**Work instruction**
Would you print the records below without changing anything?

**Given records**
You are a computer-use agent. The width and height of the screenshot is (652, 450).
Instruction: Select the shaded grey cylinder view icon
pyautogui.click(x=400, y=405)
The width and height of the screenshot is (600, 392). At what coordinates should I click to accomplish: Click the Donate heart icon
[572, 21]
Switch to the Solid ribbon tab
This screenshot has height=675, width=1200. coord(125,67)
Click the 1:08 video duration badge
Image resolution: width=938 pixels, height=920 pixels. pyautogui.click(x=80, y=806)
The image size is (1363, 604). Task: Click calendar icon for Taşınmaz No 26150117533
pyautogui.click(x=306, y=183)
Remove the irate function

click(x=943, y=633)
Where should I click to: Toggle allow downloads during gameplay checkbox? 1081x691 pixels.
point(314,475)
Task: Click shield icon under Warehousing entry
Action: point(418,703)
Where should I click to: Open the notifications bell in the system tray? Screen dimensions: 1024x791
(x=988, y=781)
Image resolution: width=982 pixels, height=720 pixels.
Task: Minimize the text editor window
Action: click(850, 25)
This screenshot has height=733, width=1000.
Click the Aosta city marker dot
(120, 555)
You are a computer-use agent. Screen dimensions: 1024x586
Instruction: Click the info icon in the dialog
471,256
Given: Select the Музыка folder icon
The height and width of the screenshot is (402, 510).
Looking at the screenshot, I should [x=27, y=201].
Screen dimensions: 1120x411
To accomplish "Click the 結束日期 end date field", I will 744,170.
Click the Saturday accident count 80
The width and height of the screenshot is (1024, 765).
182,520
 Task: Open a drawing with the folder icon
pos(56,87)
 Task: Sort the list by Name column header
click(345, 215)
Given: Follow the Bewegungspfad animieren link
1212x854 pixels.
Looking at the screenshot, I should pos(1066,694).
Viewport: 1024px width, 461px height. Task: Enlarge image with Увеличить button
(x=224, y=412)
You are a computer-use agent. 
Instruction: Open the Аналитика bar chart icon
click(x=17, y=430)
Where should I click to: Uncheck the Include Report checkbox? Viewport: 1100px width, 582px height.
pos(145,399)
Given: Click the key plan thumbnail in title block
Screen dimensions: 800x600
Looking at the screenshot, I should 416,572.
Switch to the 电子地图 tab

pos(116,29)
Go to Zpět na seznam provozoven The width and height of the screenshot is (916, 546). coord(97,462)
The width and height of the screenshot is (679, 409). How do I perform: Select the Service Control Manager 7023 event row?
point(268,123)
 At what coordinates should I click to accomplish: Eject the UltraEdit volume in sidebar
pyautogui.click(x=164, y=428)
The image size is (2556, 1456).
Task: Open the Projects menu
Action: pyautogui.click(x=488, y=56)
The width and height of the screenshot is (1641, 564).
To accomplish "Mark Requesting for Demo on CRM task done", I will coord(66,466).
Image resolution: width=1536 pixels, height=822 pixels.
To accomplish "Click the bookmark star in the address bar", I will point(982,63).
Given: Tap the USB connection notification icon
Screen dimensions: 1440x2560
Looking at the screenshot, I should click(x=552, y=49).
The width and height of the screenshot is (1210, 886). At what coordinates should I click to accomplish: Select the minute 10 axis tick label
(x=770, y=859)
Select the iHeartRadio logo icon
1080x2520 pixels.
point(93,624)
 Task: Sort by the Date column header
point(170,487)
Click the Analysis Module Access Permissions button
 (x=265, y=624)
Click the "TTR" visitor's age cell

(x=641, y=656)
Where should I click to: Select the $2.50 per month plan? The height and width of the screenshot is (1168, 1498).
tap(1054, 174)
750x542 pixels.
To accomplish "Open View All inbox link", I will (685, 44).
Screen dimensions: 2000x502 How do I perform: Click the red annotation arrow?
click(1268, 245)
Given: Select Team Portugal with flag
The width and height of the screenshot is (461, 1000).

**Answer**
You are a computer-use agent. The width and height of the screenshot is (652, 450).
Instruction: Select the shaded grey cylinder view icon
pyautogui.click(x=400, y=405)
The width and height of the screenshot is (600, 392). At what coordinates should I click to accomplish: Click the Donate heart icon
[572, 21]
Switch to the Solid ribbon tab
This screenshot has height=675, width=1200. coord(125,67)
Click the 1:08 video duration badge
Image resolution: width=938 pixels, height=920 pixels. pyautogui.click(x=80, y=806)
The image size is (1363, 604). Task: Click calendar icon for Taşınmaz No 26150117533
pyautogui.click(x=306, y=183)
Remove the irate function

click(x=943, y=633)
Where should I click to: Toggle allow downloads during gameplay checkbox? 1081x691 pixels.
point(314,475)
Task: Click shield icon under Warehousing entry
Action: point(418,703)
Where should I click to: Open the notifications bell in the system tray? Screen dimensions: 1024x791
(x=988, y=781)
Image resolution: width=982 pixels, height=720 pixels.
Task: Minimize the text editor window
Action: click(850, 25)
This screenshot has height=733, width=1000.
Click the Aosta city marker dot
(120, 555)
You are a computer-use agent. Screen dimensions: 1024x586
Instruction: Click the info icon in the dialog
471,256
Given: Select the Музыка folder icon
The height and width of the screenshot is (402, 510).
Looking at the screenshot, I should [x=27, y=201].
Screen dimensions: 1120x411
To accomplish "Click the 結束日期 end date field", I will 744,170.
Click the Saturday accident count 80
The width and height of the screenshot is (1024, 765).
182,520
 Task: Open a drawing with the folder icon
pos(56,87)
 Task: Sort the list by Name column header
click(345, 215)
Given: Follow the Bewegungspfad animieren link
1212x854 pixels.
Looking at the screenshot, I should pos(1066,694).
Viewport: 1024px width, 461px height. Task: Enlarge image with Увеличить button
(x=224, y=412)
You are a computer-use agent. 
Instruction: Open the Аналитика bar chart icon
click(x=17, y=430)
Where should I click to: Uncheck the Include Report checkbox? Viewport: 1100px width, 582px height.
pos(145,399)
Given: Click the key plan thumbnail in title block
Screen dimensions: 800x600
Looking at the screenshot, I should 416,572.
Switch to the 电子地图 tab

pos(116,29)
Go to Zpět na seznam provozoven The width and height of the screenshot is (916, 546). coord(97,462)
The width and height of the screenshot is (679, 409). How do I perform: Select the Service Control Manager 7023 event row?
point(268,123)
 At what coordinates should I click to accomplish: Eject the UltraEdit volume in sidebar
pyautogui.click(x=164, y=428)
The image size is (2556, 1456).
Task: Open the Projects menu
Action: pyautogui.click(x=488, y=56)
The width and height of the screenshot is (1641, 564).
To accomplish "Mark Requesting for Demo on CRM task done", I will coord(66,466).
Image resolution: width=1536 pixels, height=822 pixels.
To accomplish "Click the bookmark star in the address bar", I will point(982,63).
Given: Tap the USB connection notification icon
Screen dimensions: 1440x2560
Looking at the screenshot, I should click(x=552, y=49).
The width and height of the screenshot is (1210, 886). At what coordinates should I click to accomplish: Select the minute 10 axis tick label
(x=770, y=859)
Select the iHeartRadio logo icon
1080x2520 pixels.
point(93,624)
 Task: Sort by the Date column header
point(170,487)
Click the Analysis Module Access Permissions button
 (x=265, y=624)
Click the "TTR" visitor's age cell

(x=641, y=656)
Where should I click to: Select the $2.50 per month plan? The height and width of the screenshot is (1168, 1498).
tap(1054, 174)
750x542 pixels.
To accomplish "Open View All inbox link", I will (685, 44).
Screen dimensions: 2000x502 How do I perform: Click the red annotation arrow?
click(1268, 245)
Given: Select Team Portugal with flag
The width and height of the screenshot is (461, 1000).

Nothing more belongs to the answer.